* TASK TO CARRY OUT *
Once the line containing "You are a GUI" is found in the listing below, return it and each line after it through the last, exactly as given.

* EXERCISE MATERIALS *
....
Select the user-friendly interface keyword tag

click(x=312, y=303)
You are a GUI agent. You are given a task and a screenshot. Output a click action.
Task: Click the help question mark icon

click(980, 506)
....
* ANSWER FOR THE TASK *
You are a GUI agent. You are given a task and a screenshot. Output a click action.
Task: Click the help question mark icon

click(980, 506)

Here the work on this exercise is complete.